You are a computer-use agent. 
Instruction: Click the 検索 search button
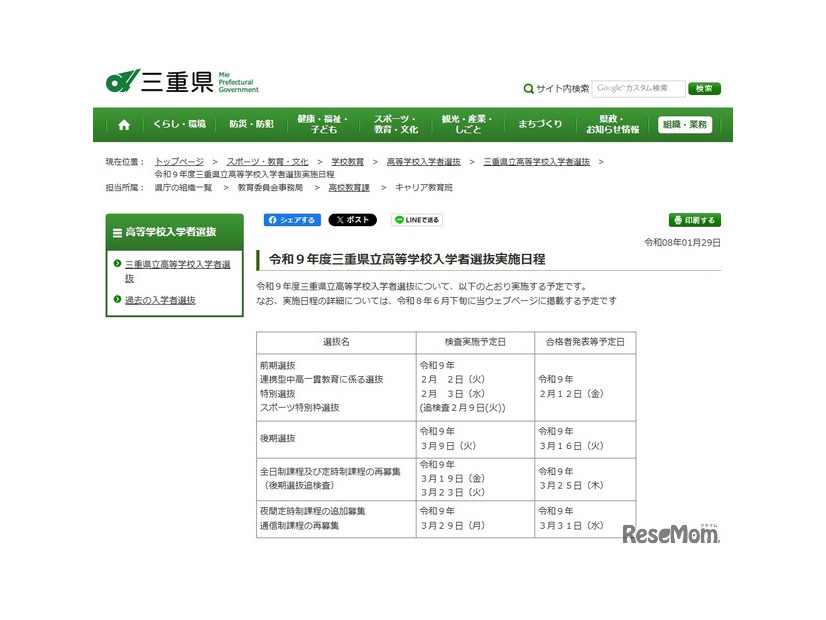[703, 88]
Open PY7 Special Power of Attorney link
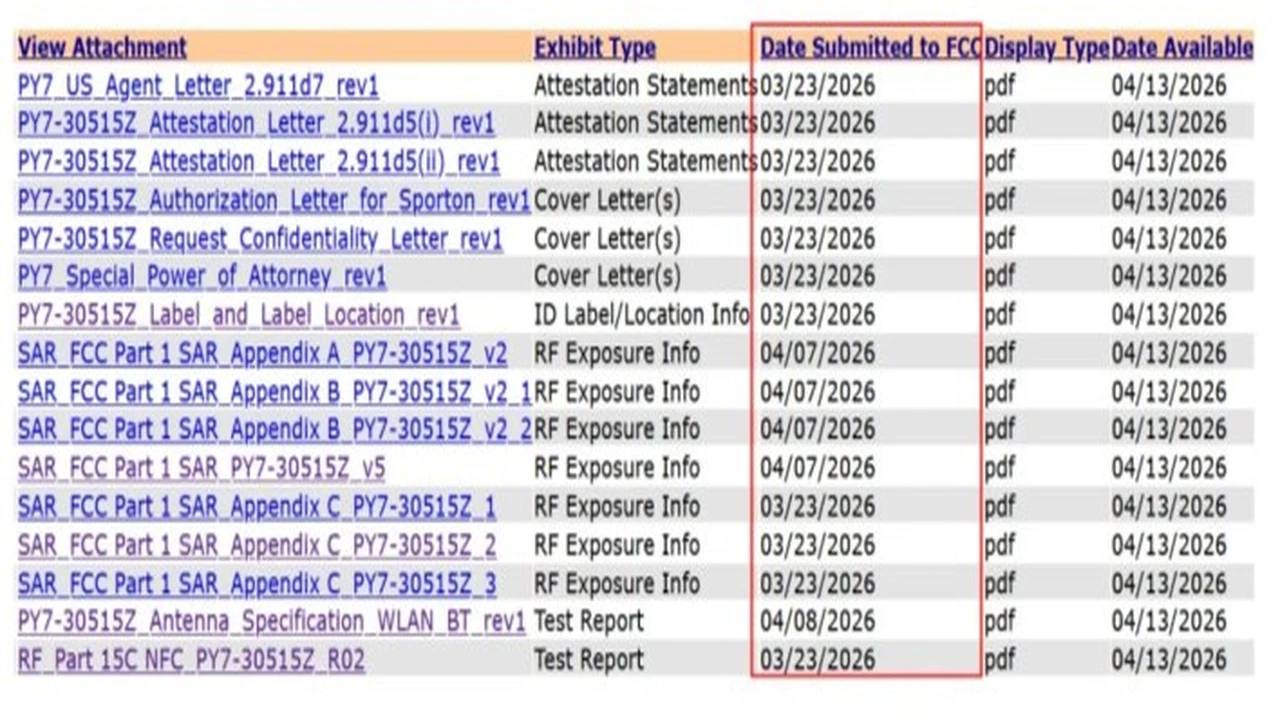Viewport: 1280px width, 720px height. (x=201, y=277)
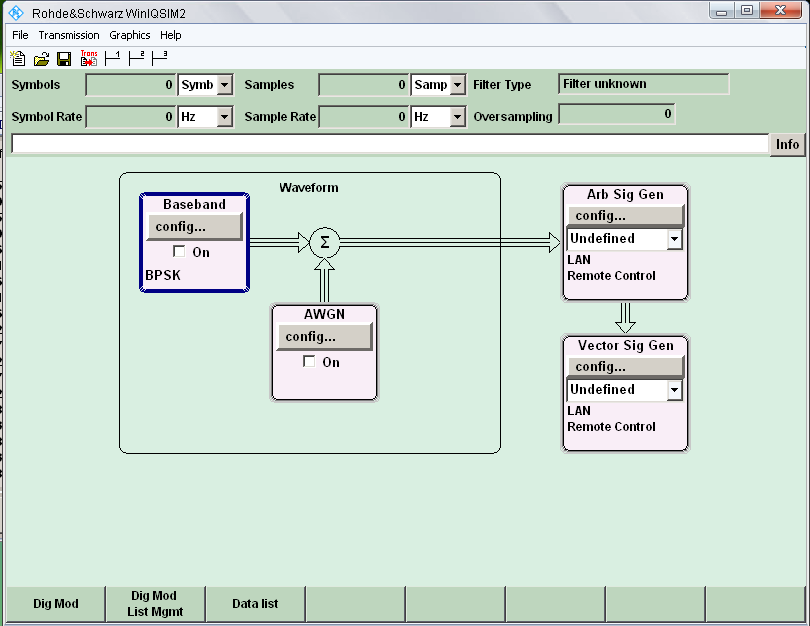This screenshot has width=810, height=626.
Task: Select graphics marker 3 toolbar icon
Action: [x=160, y=58]
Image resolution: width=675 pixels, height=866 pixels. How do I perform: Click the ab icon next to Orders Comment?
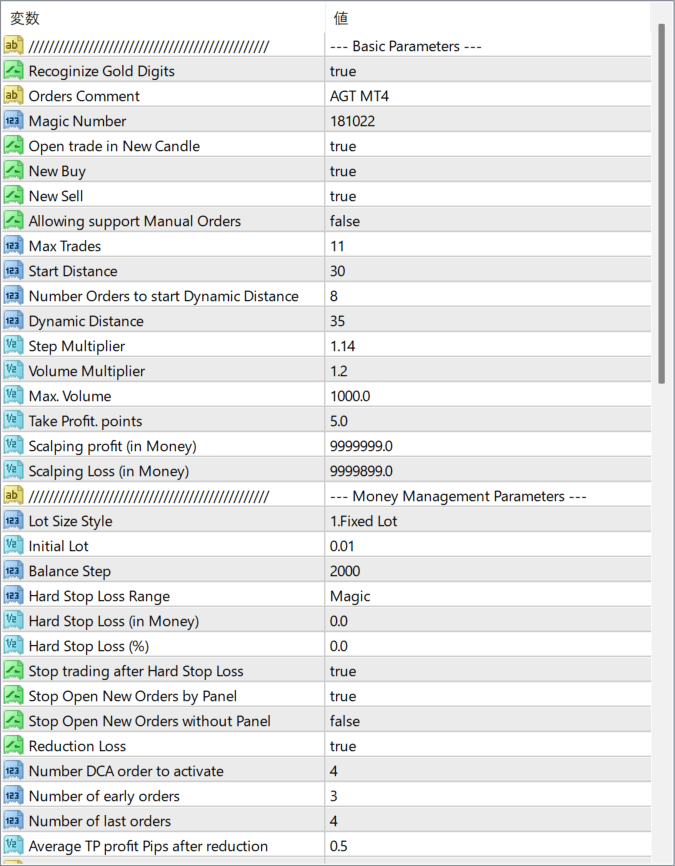(13, 96)
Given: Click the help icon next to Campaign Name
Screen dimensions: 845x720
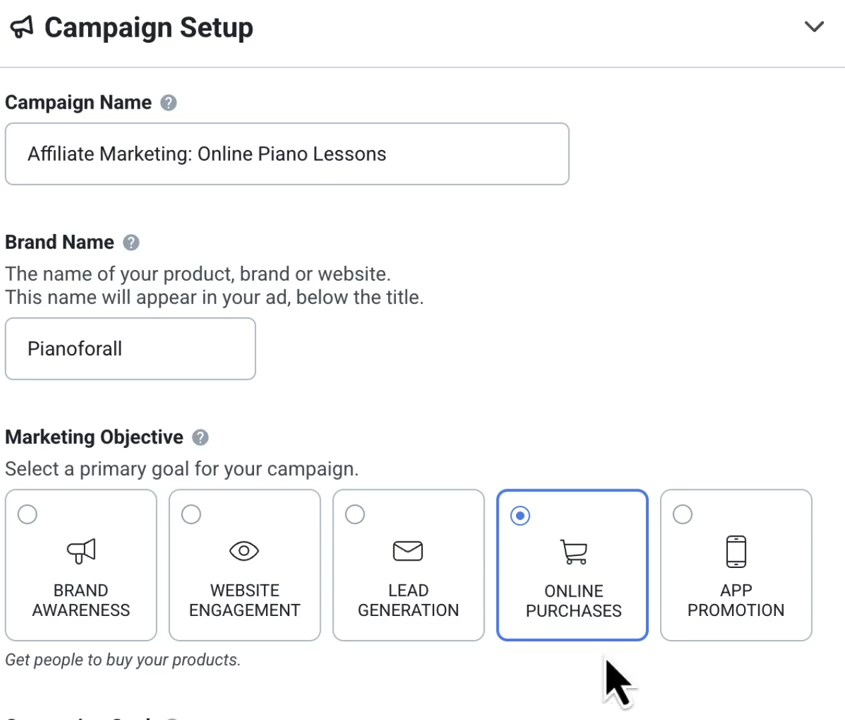Looking at the screenshot, I should (x=169, y=103).
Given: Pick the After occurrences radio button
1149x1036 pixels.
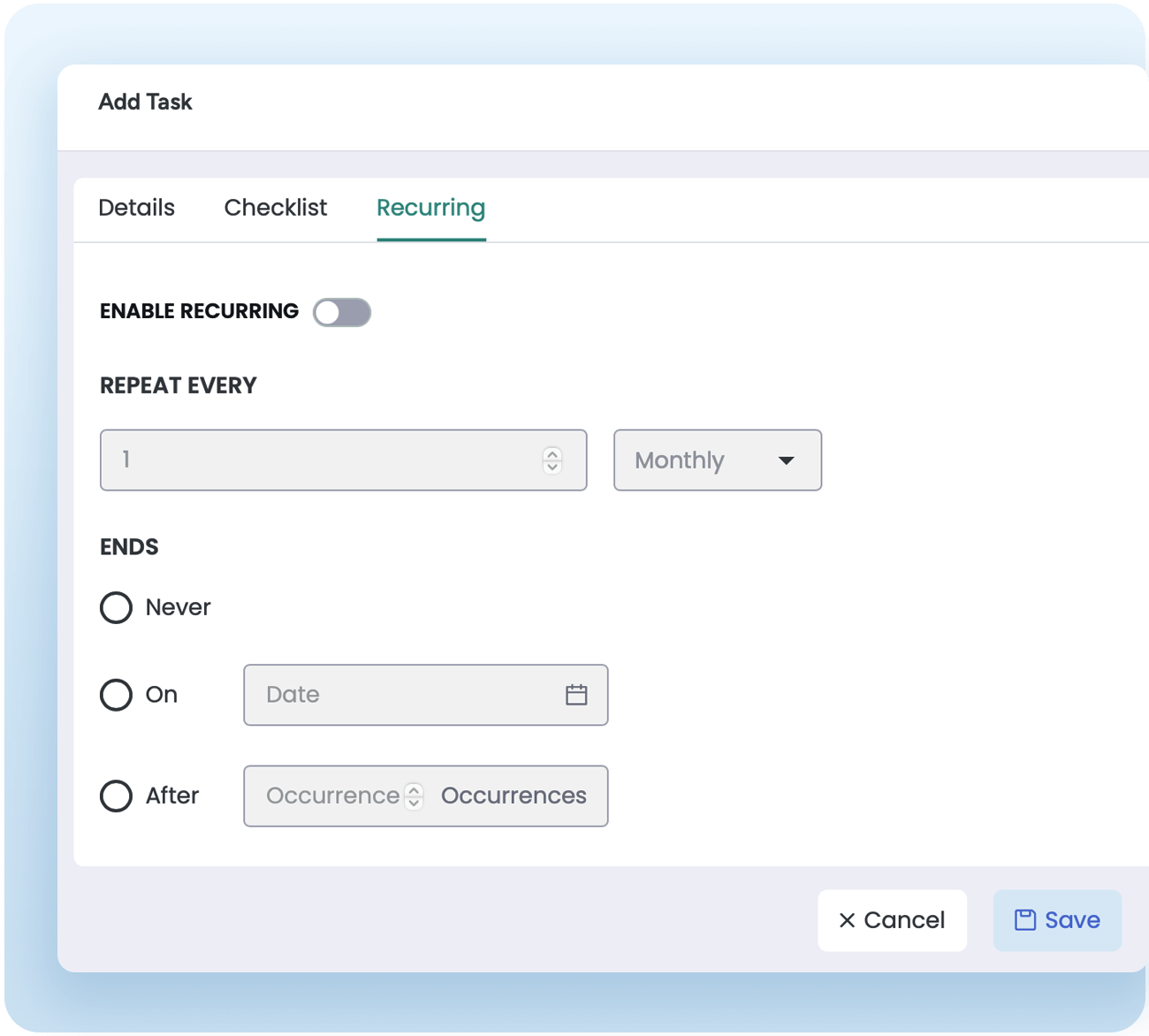Looking at the screenshot, I should 116,796.
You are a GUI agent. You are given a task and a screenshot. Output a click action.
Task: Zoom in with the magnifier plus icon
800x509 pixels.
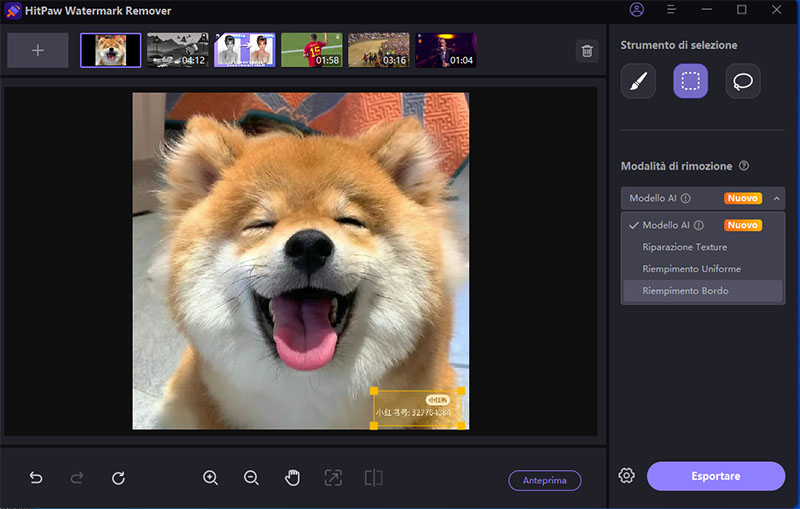coord(210,478)
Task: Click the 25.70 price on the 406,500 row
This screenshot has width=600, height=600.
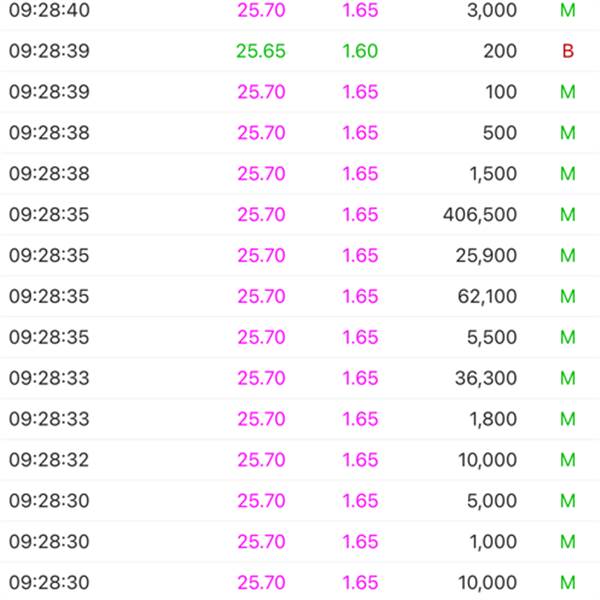Action: [x=261, y=214]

:: Aim of the exercise ::
Above are records; say how many of their lines contain the word "agent", giving only the number.

:: Task solution ::
2